How many coin flips would you need to be sure that you will be coming out ahead? In other words, what is the "long run" for this particular game?

BruceZ
01-16-2006, 02:50 PM
[ QUOTE ]
Let's say you're playing a coin flipping game in which you will win $9 each time you win but lose $11 each time you lose. But because of inside information, you know that you will win 63% of each toss in the long run. Your opponent does not know this. This is obviously a +EV (14%) bet for you.

How many coin flips would you need to be sure that you will be coming out ahead? In other words, what is the "long run" for this particular game?

[/ QUOTE ]

You can never be "sure" to be ahead, but if you play long enough, you can obtain a probability of being ahead as close to 1 as you want without actually reaching 1. Convert the probability you want into standard deviations s, and then the number of flips is (s*SD/EV)^2. This is the long run for level of confidence s standard deviations. For example, to be 99.9% sure that you are ahead, s =~ 3.09 standard deviations. You can get s from the Excel function =NORMSINV(99.9%), where you insert whatever probability you want.

The EV is 0.63*9 + 0.37*(-11) = $1.60

The SD is sqrt[ 0.63*(9)^2 + 0.37*(11)^2 - (1.60)^2 ] =~ $9.66

So to be 99.9% sure of being ahead, you need (3.09*9.66/1.60)^2 = 348 flips.

This is using a normal distribution to approximate the binomial distribution. See my next post for an exact calculation which gives 361 flips.

Some Pig
01-16-2006, 02:57 PM
Thanks.

Same numbers but this time we want to calculate how many number of coin flips will be needed to be close to the EV, which in this example is 14%?

BruceZ
01-16-2006, 05:22 PM
[ QUOTE ]
Thanks.

Same numbers but this time we want to calculate how many number of coin flips will be needed to be close to the EV, which in this example is 14%?

[/ QUOTE ]

First of all, I did an exact calculation of the first question using the binomial distribution rather than the normal approximation, and you need 361 flips to be better than a 99.9% chance of being ahead. At 348 flips, you have a 99.88% chance of being ahead, which is 3.05 standard deviations instead of 3.09. As a practical matter it doesn't make much difference, but it depends on how you want to do the problem. There is no closed form solution for the exact method; you have to use the Excel BINOMDIST function and trial and error starting with our estimate of 348. Here is the exact method:

Let N be the number of flips, and n be the number of flips that we win. The amount we win is 9*n - 11*(N - n). We want

P(9*n - 11*(N - n) < 0) < 0.1%

P(n < 11*N/20) < 0.1%

Type =Binomdist(11*N/20,N,0.63,true) in Excel where N is a cell reference, and adjust N so that this is less than 0.1%. This occurs at N = 361.

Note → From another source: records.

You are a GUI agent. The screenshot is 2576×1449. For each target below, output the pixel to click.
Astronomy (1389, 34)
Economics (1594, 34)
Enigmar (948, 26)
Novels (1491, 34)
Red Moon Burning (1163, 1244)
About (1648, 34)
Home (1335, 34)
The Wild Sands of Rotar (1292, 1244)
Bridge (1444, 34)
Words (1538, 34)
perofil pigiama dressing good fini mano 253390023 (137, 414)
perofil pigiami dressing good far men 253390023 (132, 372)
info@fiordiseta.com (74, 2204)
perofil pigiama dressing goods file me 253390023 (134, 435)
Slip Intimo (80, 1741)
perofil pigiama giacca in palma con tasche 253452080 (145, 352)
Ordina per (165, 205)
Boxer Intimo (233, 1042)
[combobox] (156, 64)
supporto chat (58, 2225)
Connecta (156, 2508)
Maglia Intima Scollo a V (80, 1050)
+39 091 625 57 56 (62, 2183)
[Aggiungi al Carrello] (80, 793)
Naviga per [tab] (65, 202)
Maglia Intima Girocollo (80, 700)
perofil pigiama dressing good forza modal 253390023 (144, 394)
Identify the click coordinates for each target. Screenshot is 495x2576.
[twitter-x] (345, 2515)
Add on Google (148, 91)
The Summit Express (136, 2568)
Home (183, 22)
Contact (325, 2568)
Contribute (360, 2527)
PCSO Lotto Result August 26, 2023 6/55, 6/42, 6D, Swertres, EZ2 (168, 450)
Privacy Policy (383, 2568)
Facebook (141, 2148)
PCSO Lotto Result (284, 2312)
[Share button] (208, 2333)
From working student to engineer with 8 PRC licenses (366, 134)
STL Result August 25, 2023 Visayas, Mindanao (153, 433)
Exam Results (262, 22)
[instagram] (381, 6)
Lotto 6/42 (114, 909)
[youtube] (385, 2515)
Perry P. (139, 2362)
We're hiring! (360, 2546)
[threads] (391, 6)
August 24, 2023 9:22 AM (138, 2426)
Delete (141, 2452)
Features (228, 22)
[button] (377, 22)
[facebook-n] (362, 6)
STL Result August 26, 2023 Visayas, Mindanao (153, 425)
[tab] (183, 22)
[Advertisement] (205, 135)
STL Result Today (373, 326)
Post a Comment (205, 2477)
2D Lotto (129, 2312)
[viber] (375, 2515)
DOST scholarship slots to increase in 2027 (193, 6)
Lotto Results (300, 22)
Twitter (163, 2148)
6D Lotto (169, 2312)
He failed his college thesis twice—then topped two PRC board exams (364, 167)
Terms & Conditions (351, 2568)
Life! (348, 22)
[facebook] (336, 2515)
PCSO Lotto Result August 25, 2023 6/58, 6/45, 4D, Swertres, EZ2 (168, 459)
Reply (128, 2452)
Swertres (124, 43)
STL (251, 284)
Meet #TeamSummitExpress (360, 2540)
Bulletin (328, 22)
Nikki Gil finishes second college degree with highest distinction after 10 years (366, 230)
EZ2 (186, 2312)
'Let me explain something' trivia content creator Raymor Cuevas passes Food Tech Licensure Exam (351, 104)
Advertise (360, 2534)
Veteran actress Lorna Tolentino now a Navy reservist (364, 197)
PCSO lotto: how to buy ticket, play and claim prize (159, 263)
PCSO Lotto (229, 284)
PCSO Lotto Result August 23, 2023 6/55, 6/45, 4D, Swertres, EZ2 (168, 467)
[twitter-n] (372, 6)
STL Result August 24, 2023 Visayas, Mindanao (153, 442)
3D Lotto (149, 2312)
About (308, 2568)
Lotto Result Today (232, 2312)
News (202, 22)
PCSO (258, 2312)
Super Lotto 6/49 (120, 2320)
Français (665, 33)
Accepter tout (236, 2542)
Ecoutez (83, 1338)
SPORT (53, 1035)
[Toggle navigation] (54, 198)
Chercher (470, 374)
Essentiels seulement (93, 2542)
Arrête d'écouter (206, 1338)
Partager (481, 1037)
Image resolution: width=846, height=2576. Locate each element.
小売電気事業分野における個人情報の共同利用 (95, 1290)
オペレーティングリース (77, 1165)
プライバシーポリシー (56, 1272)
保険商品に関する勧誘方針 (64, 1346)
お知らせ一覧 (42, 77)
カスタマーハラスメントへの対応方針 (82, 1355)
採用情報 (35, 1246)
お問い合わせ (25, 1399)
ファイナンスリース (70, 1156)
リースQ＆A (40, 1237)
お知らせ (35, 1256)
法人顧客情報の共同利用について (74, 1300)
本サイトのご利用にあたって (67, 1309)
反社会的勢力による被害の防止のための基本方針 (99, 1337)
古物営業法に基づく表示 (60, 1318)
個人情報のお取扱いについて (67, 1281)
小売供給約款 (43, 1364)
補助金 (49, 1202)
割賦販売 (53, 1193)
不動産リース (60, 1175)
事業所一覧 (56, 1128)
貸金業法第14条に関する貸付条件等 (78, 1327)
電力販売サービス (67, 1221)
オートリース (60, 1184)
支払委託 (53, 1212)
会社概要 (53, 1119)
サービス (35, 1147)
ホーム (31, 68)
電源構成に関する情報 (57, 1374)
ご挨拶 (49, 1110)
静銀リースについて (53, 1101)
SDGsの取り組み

For the second question, it depends on how close you want your EV to be, and to what probability you want it to be that close. Using the normal approximation, since the SD of your winnings for 1 flip is 9.66, the standard deviation of your win rate will be 9.66/sqrt(N), where N is the number of flips. Say you want your win rate to be within 10 cents of your true EV with a probability of 99.9%. This is a 2-sided distribution this time, so if you use the NORMSINV function to get the number of standard deviations, you have to enter =Normsinv(.9995) =~ 3.29 standard deviations. Then we have

9.66*3.29/sqrt(N) = $0.1

N = 101,006 flips.

This is a large number since we are demanding a very high confidence and a very tight range.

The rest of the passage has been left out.